Allocation Discipline: How I Think About Portfolio Construction

March 7, 2026 Portfolio construction

Most people think portfolio construction is about picking the right assets. It's not. It's about building a structure that survives being wrong, because you will be wrong, frequently, about individual positions.

The question isn't "what should I own?" It's "how much of each thing should I own, and what happens when my assumptions break?"

Start With Risk, Not Return

The first mistake in portfolio construction is starting with return targets. "I want 12% annualized" sounds reasonable until you realize the portfolio required to deliver that return has drawdown characteristics that would make most people sell at the worst possible moment.

I start with risk tolerance. Not the theoretical kind you mark on a questionnaire, but the actual, honest answer to: "How much can this portfolio drop before I do something irrational?" That number, the behavioral breaking point, is the real constraint.
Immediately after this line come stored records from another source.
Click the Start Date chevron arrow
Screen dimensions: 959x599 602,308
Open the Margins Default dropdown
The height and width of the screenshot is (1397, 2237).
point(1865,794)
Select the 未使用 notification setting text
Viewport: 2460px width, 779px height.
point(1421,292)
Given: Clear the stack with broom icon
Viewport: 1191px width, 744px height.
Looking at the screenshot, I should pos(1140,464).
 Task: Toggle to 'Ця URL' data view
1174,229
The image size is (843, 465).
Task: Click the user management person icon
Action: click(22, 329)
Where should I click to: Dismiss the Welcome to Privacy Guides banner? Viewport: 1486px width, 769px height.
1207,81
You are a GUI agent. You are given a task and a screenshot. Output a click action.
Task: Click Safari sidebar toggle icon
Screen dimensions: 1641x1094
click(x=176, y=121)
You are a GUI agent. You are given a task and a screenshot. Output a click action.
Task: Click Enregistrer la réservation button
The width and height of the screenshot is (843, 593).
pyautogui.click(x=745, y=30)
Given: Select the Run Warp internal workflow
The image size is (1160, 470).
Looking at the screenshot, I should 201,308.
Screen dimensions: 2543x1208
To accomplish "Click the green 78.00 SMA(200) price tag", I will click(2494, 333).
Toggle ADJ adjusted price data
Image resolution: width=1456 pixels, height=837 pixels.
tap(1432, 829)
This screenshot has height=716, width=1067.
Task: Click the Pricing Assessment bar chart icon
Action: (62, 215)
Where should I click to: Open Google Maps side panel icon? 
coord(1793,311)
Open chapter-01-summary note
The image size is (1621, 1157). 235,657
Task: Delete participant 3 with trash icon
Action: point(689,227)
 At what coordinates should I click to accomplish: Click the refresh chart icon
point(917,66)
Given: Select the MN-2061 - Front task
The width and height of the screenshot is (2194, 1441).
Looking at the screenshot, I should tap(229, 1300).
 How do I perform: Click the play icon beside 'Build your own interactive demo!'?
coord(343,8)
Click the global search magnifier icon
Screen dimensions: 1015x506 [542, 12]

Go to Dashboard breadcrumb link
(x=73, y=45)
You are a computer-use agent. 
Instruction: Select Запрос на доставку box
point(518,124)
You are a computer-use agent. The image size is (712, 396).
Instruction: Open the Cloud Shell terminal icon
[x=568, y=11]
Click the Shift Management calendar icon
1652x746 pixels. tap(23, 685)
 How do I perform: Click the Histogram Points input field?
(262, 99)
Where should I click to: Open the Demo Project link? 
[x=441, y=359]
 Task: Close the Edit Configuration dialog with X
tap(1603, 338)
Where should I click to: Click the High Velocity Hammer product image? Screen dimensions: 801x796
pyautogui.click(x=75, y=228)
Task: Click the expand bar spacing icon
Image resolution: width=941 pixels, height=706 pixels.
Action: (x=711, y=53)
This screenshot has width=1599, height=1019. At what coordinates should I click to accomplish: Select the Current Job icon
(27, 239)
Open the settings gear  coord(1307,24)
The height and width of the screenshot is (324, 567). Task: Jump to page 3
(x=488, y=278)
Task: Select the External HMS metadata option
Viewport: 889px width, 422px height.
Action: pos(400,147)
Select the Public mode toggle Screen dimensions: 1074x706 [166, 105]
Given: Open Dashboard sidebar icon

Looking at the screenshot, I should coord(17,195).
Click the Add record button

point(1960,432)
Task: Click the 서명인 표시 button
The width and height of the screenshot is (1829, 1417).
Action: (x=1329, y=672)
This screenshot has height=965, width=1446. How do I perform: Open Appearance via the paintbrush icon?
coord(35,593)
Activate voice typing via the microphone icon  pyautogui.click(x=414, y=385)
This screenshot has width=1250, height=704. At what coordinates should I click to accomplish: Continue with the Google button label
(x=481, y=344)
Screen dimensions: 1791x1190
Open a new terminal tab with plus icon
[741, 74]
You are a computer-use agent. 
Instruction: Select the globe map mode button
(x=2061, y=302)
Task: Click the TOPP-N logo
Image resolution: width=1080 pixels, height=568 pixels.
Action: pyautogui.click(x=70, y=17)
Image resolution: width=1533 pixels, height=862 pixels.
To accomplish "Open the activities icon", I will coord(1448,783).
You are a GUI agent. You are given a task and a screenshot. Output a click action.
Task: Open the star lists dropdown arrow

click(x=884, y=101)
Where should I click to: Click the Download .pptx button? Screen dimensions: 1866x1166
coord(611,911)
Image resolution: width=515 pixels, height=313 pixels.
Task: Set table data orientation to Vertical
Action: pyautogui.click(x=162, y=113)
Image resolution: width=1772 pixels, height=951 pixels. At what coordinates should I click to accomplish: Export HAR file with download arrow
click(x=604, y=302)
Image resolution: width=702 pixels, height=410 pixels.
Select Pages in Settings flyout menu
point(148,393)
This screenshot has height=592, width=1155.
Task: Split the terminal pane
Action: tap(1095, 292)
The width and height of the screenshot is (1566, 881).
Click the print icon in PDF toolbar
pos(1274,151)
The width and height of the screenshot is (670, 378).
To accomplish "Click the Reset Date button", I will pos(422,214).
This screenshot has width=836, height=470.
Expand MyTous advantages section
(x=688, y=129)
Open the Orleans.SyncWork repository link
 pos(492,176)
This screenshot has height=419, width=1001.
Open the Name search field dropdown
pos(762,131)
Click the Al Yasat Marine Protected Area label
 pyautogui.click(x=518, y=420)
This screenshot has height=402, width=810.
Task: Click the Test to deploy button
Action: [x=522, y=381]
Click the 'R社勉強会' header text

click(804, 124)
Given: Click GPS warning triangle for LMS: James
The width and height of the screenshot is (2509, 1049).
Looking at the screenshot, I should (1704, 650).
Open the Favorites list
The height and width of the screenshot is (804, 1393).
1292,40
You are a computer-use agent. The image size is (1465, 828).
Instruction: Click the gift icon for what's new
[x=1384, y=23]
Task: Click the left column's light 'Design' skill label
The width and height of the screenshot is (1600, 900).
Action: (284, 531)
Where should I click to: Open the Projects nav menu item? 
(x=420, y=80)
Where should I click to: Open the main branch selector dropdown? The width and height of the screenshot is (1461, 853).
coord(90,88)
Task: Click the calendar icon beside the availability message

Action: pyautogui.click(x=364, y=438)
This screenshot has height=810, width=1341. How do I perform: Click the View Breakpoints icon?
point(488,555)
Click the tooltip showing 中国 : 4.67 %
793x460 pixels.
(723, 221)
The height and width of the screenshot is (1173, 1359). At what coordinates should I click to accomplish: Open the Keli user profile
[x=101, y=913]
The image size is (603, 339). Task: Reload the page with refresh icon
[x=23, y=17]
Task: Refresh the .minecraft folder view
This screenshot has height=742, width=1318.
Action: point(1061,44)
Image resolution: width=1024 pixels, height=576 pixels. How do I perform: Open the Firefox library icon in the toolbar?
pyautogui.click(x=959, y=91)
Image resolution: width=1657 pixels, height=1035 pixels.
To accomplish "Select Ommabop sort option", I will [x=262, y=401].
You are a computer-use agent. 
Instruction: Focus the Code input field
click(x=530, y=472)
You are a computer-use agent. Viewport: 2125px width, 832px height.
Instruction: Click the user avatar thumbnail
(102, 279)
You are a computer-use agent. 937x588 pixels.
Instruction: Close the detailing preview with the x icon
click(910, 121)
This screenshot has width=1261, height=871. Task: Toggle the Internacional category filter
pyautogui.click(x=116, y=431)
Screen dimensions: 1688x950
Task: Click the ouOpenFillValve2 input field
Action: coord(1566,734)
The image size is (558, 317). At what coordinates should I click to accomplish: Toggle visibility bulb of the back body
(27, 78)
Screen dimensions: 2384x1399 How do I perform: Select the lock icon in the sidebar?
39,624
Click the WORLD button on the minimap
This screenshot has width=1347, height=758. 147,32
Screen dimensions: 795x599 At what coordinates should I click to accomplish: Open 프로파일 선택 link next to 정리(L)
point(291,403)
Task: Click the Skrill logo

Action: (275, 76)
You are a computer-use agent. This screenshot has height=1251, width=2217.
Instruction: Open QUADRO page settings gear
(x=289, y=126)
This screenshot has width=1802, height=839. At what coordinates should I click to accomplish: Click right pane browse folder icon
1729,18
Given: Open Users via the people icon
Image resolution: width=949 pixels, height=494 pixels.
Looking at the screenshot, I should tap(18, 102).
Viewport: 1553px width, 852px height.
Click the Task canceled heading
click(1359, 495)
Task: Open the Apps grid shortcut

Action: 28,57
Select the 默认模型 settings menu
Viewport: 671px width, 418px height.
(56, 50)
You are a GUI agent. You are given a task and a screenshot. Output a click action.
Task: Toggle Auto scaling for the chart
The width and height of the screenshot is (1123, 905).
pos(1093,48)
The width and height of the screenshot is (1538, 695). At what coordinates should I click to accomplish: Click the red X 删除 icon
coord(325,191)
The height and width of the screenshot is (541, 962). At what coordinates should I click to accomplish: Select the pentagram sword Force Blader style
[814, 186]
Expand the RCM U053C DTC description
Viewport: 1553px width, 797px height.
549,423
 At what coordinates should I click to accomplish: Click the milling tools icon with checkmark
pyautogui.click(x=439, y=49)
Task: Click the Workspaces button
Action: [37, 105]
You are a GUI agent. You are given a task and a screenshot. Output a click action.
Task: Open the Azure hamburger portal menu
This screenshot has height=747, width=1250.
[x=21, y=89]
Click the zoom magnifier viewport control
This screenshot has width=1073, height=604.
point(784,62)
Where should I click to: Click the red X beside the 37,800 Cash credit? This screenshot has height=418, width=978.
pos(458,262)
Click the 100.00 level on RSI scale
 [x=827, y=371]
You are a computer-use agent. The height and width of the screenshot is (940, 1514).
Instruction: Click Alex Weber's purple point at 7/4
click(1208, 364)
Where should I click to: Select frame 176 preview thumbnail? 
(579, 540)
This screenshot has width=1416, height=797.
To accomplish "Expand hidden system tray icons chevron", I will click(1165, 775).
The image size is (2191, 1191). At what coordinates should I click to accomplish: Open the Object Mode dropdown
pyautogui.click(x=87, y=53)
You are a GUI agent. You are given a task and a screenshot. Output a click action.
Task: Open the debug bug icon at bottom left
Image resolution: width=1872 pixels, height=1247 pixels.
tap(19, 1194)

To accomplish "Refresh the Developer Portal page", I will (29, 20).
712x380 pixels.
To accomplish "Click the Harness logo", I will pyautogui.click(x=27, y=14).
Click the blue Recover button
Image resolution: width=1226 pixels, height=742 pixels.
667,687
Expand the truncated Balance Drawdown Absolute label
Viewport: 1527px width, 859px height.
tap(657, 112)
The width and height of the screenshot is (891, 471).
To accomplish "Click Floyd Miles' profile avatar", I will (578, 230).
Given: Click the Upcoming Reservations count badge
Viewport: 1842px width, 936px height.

Correlation Isn't Constant

Diversification works until it doesn't. Assets that appear uncorrelated during normal markets tend to correlate during crises, precisely when you need diversification most. This is one of the most dangerous assumptions in traditional portfolio theory.

I account for this by stress-testing portfolios under crisis correlations, not normal-market correlations. If a portfolio only works when markets behave normally, it's not actually diversified. It's diversified-looking.

The Role of Uncorrelated Assets

This is where precious metals, managed futures, and other alternative allocations earn their place. Not because they deliver the highest returns. They often don't. But because they behave differently during the periods when your equity portfolio is under maximum stress.

A 5-10% allocation to gold doesn't meaningfully improve your long-term returns. But it materially reduces your worst-case drawdowns. And reducing drawdowns is how you stay invested long enough to capture long-term returns in the first place.

Rebalancing Is the Discipline

The hardest part of portfolio construction isn't the initial allocation. It's maintaining it. Markets push your allocation off target constantly. Your equity allocation grows during bull markets (exactly when you should be trimming) and shrinks during bear markets (exactly when you should be adding).

Systematic rebalancing forces you to sell what's gone up and buy what's gone down. It's mechanically simple and emotionally brutal. But it's the closest thing to a free lunch in investing: a process that improves long-term returns while reducing risk, available to anyone with the discipline to follow through.

My Framework

I keep it simple. Define the risk budget. Allocate across truly different risk sources, not just different tickers that all move together. Include assets that earn their place during crises, not just during calm markets. Rebalance systematically, not emotionally. And review the whole structure quarterly to make sure the assumptions still hold.

That's it. No secret formula, no complex optimization. Just discipline applied consistently over time. In my experience, that beats cleverness every day of the week.